## Exercise requirements
Return the entries below word for word; no images should appear in the copy.

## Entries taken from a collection

-----

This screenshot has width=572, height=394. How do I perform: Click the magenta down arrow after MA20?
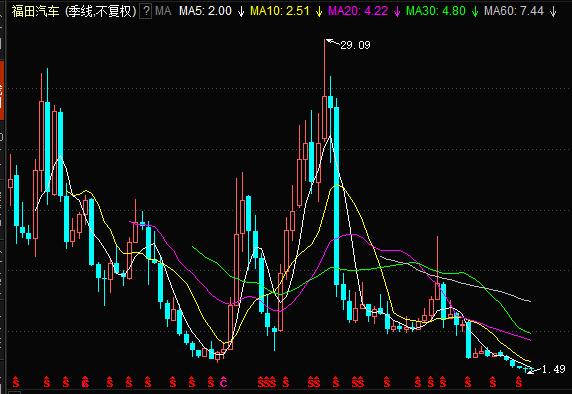[397, 12]
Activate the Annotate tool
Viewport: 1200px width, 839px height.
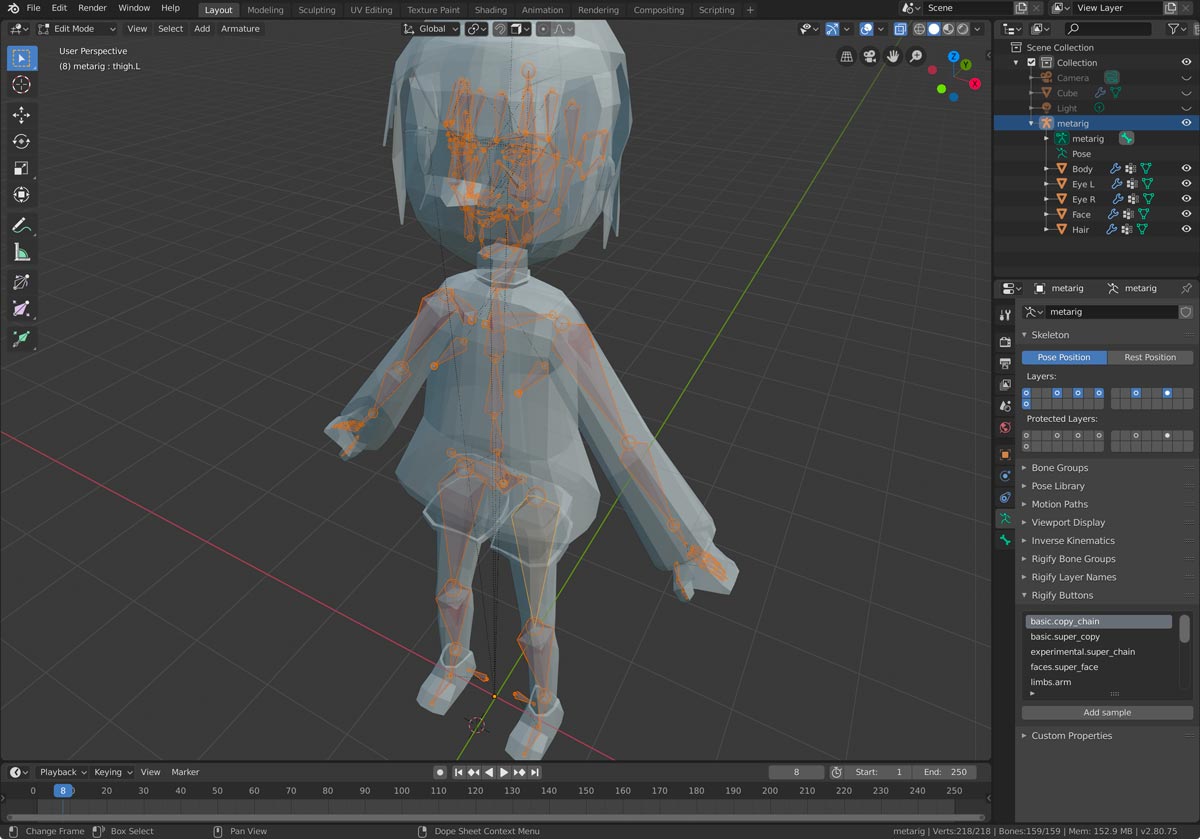21,226
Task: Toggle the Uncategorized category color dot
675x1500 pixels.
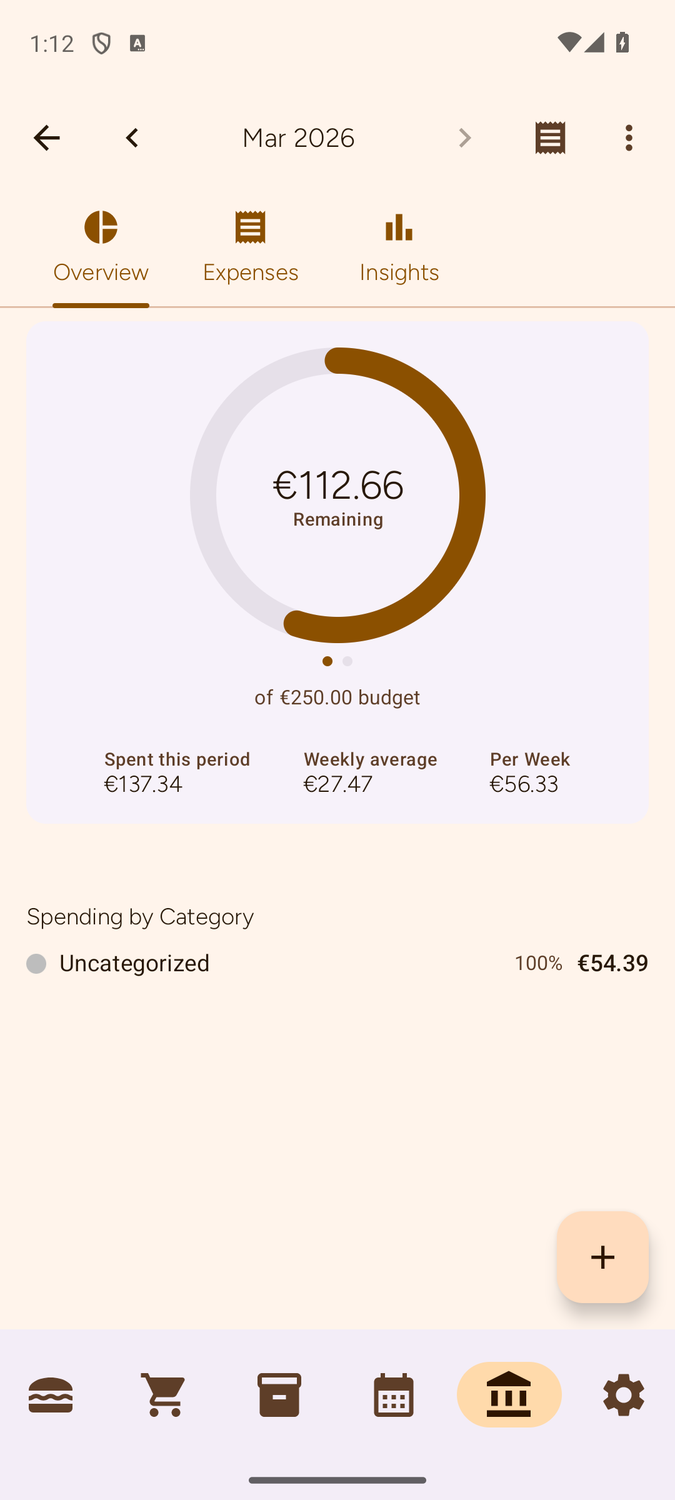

-----

## Response for this exercise
This screenshot has width=572, height=394. How do I perform: Click the magenta down arrow after MA20?
[397, 12]
Activate the Annotate tool
Viewport: 1200px width, 839px height.
21,226
Task: Toggle the Uncategorized category color dot
675x1500 pixels.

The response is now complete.